Devant ce constat, certaines des personnes les plus isolées et fragilisées de notre société sont tentées de capituler. Elles sont tentées d'abandonner leur corps, littéralement ou figurativement. L'informatique semble offrir la possibilité d'une vie purement désincarnée, ponctuée uniquement par les besoins de boire, manger et dormir. Mais pour le candidat au sacrifice, ces obstacles physiques sont vulgaires, sauvages, dégradants, presque une insulte. Ils le ramènent à un monde qui n'est désormais plus le sien.
C'est à ces esprits sans corps que j'ai envie d'écrire.
Les réseaux sociaux sont les royaumes de l'image. Des images sont créées, puis partagées. Les utilisateurs peuvent réagir aux images ou les modifier. Ces dernières sont à leur tour transformées et commentées. Il en va de même pour les discours qui y sont partagés, ainsi que pour les gens qui choisissent d'y fonder leur personnalité. Si ce qui y est publié a pu, à un moment, représenter ou avoir un lien avec la réalité matérielle, cela finit toujours par dégénérer en un fantasme, un simulacre, qui n'a alors plus aucun rapport avec le réel.
La réalité des réseaux est en constante transformation et ne repose sur rien. Sans fondation sur laquelle s'appuyer, chacun se raccroche à ce qu'il peut, mais surtout aux bâtons qu'on lui tend. Internet est le terrain de jeu de tous les fanatismes, qu'il s'agisse de fandom, d'idéologies politiques ou de cultes. En d'autres termes, c'est un milieu propice à la prolifération de l'idolâtrie.
L'idolâtrie, c'est la vénération des objets, des gens et de toutes les choses terrestres de manière générale à titre symbolique. Elle est fermement condamnée par la plupart des religions et c'est principalement la raison pour laquelle on interdit la représentation de Mahomet ou de Dieu dans l'Islam - donc à priori ça à l'air important, même essentiel. Mais pourquoi est-ce que l'idolâtrie est un problème ?

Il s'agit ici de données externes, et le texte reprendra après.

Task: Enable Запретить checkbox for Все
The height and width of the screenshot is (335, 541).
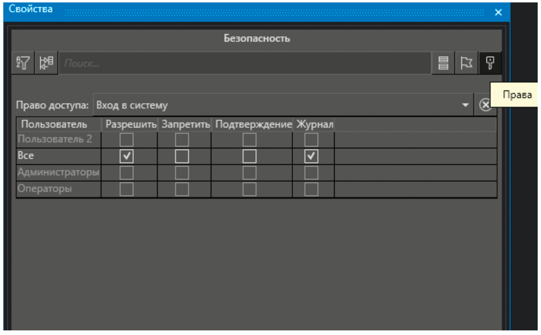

Un symbole représente quelque chose qui existe. Mais le symbole lui-même n'est pas réel ; il ne représente que des choses. Cette représentation n'est rattachée ni au monde réel ni à quoi que ce soit d'autre. On peut la déformer ou en changer le sens. Une représentation peut s'autonomiser et acquérir une existence propre, c'est-à-dire construire sa propre réalité. Et si suffisamment de gens y croient, celle-ci peut se matérialiser dans la nôtre. Il est à noter que les symboles sont par définition des créations humaines.
Contrairement à ce qu'on voudrait nous faire croire, il existe une réalité que nous partageons. Cette réalité que les religions, quand elles sont honnêtes, s'appliquent à décrire et à défendre. Nous sommes tous rattachés à cette base, nous partageons tous la même condition. Nous avons des besoins physiques qui nous rattachent au monde. Nous avons également des besoins spirituels qui nous attachent les uns aux autres. Nous avons tous besoin de dormir et de manger. Nous avons tous envie d'aimer et d'être aimés. Nous finissons tous par mourir.
Il y a des choses qu'aucun système de valeur, aucune idéologie, aucune religion, aucune idolâtrie ne peuvent contester. Ils essaient pourtant constamment de le faire, ce qui donne lieu à toutes sortes de contradictions et de dissonances cognitives qui caractérisent le fanatisme et tout les autres nihilismes. Ces choses là, non pas une réalité mais la vérité, c'est la seule chose qui nous permet de faire société. C'est la seule chose qui nous permet de nous comprendre les uns les autres. C'est la seule chose qui permet d'avoir espoir en l'avenir et qui est susceptible de donner du sens à la vie.
Les réseaux sociaux, internet, mais aussi dans une certaine mesure les médias en général, sont des fantastiques machines à produire ces réalités alternatives qui viennent enfumer, enivrer, écarter les gens de la vérité.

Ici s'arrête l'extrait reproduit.